It is three years since I last published an article on this subject. It began: I am regularly asked regarding possible complaints about Admission Appeals to academies and Free Schools, and respond that it is rare such complaints succeed.
That view remains and is also true of the Ombudsman complaints procedure for maintained schools. Last year I attempted Freedom of Information Requests to update the figures for Academy complaints, but these were rejected on the grounds that the Department for Education/ Education Funding Agency did not hold the data in the correct form and it was too difficult to extract. However, I tried again last month for the national data and have now received it without difficulty as reproduced below, showing a decrease from 234 complaints in 2016-17 to 104 last year. As a result, I have now applied fo the Kent and Medway data and will report back on these if and when I receive the results. Whilst the success rate has risen significantly from six successes and none in Kent or Medway, it is still very low, with just nine cases nationally found to have seen maladministration that may have led to injustice. The norm after such outcomes is for the DfE to order a re-hearing, which may, of course, result in the same outcome, but will certainly use up considerable time in a child's education.

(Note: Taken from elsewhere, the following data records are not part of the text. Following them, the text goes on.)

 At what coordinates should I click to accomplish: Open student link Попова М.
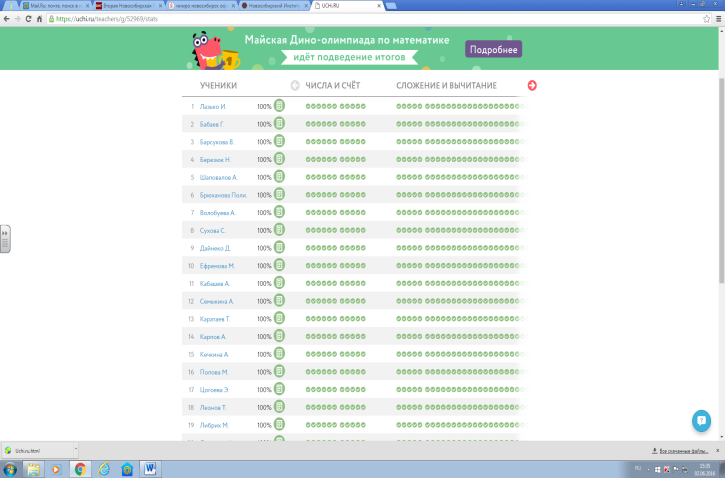[210, 372]
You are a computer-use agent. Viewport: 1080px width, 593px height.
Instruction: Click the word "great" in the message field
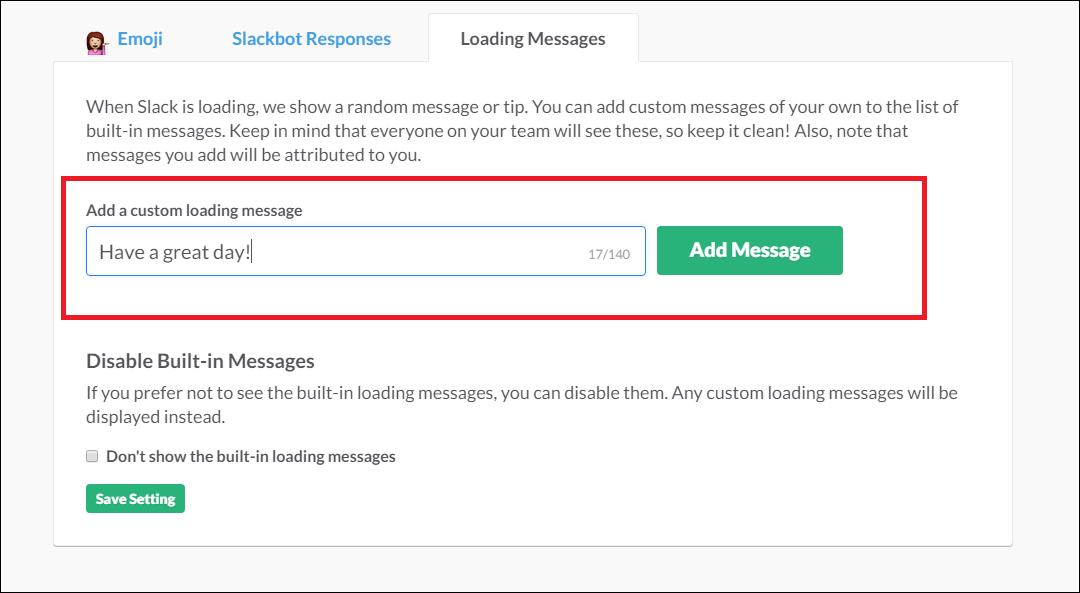(x=186, y=252)
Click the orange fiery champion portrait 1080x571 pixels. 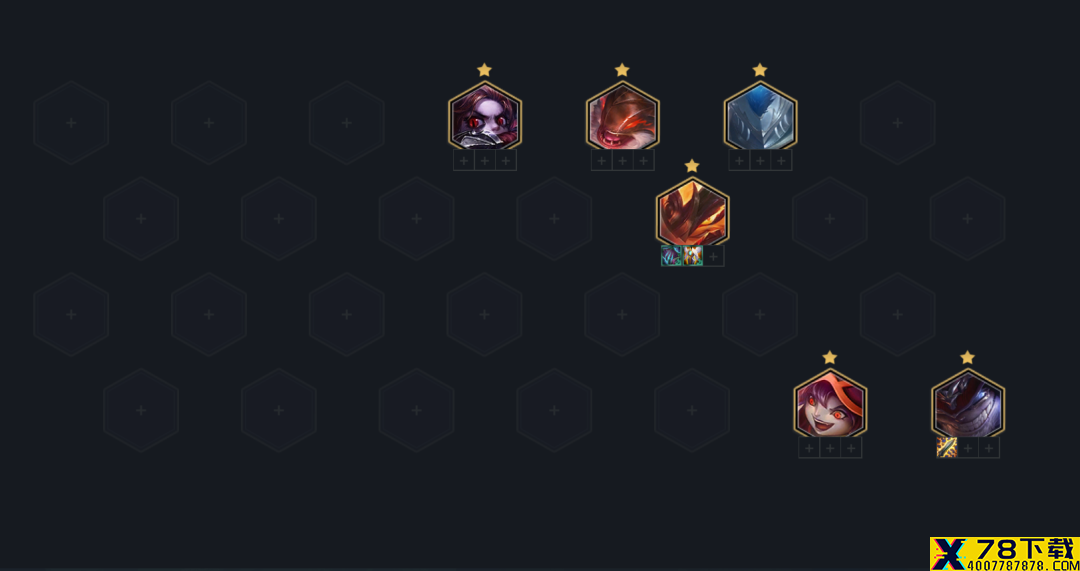click(692, 211)
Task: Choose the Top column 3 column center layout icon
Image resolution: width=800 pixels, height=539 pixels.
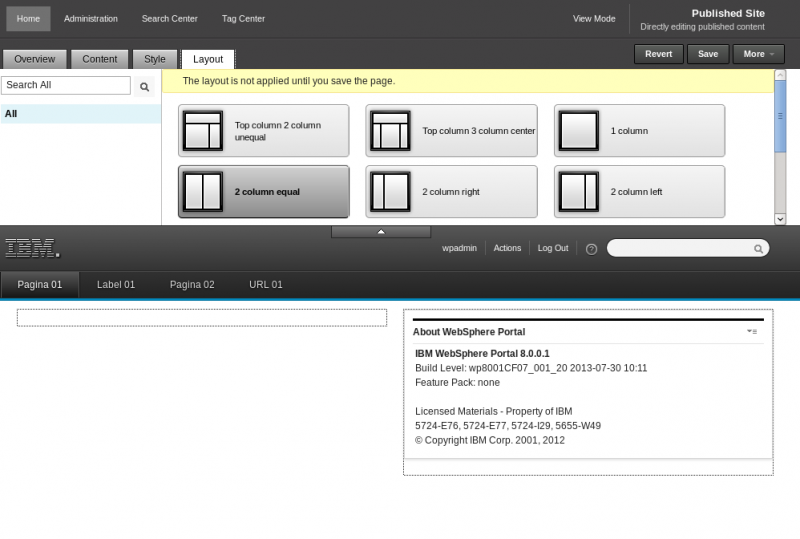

With the increased academisation of secondary schools, the work of the ombudsman has decreased sharply in this area, and there were just six complaints in Kent last year, all following failed appeals to grammar schools, and all unsuccessful, explored further below. There were no complaints in Medway.
Complaints to the DfE/ESFA about Admission Appeals to Academies and Free Schools 1st August 2019 to 31st July 2020 | |
1) How many complaints have been made about maladministration of appeals to academies and Free Schools for admission | 104 |
2) For how many complaints was there maladministration that the EFA/ESFA considers may have caused injustice? | 9 |
3) For how many complaints was there maladministration that the EFA/ESFA does not consider to have caused an injustice? | 13 |
4) For how many complaints was there no maladministration? | 76 |
5) How many complaints are outstanding? | 6 |
Many of the 76 complaints where there was no maladministration will have been where complainants simply disagreed with the decision and it is not part of the process to look at the background as to why a particular decision was reached. Rather, complaints are looked at with regard to whether the process has followed the laid down rules for school appeals, set out in the Code of Practice. If not, then there is maladministration. The adjudicator then has to decide if that maladministration might have led directly to a different decision being reached, which is regarded as possible injustice when the complaint is upheld. In my experience, complaints about academies are now considered quite promptly, with just six nationally outstanding for September 2020 admissions.
By a curious coincidence, these figures are almost identical to those from 2011, when there were far fewer academies to give rise to complaints to the equivalent body.
Two cases (063 and 118) were rejected after initial enquiries, and confirm the fact that there is no right of appeal against a Headteacher Assessment. Any challenge has to be through the normal process of appeal against not offering a place at a specific school in March.
Case number 145 relates to the Council’s alleged failure to make proper provision for a child’s special educational needs at the Kent Test itself. This is dismissed on the basis that a subsequent admission appeal is the place to examine whether there was injustice.
Case number 784 upholds the complaint, criticising the Panel’s failure to keep proper notes or to explain its decision, but concludes these did not affect the decision not to offer the child a place at the school in question.
Case number 268 simply records that ‘Mrs X complains the admissions appeals panel did not properly consider her son's appeal for a grammar school place. From the evidence seen, the Ombudsman does not find fault in how the admissions appeals panel considered the appeal.’
My final Ombudsman case was over a complicated sixth form admission case, featured in the Kent Messenger in 2017, and found fault with Maidstone Girls Grammar School’s Sixth Form admission process, in that like too many other local grammar schools it unlawfully used a provisional offer process not in the school’s published criteria. There was no injustice as the student concerned was so disgusted with the school’s attitude he took up a place elsewhere and so was not deprived of a place.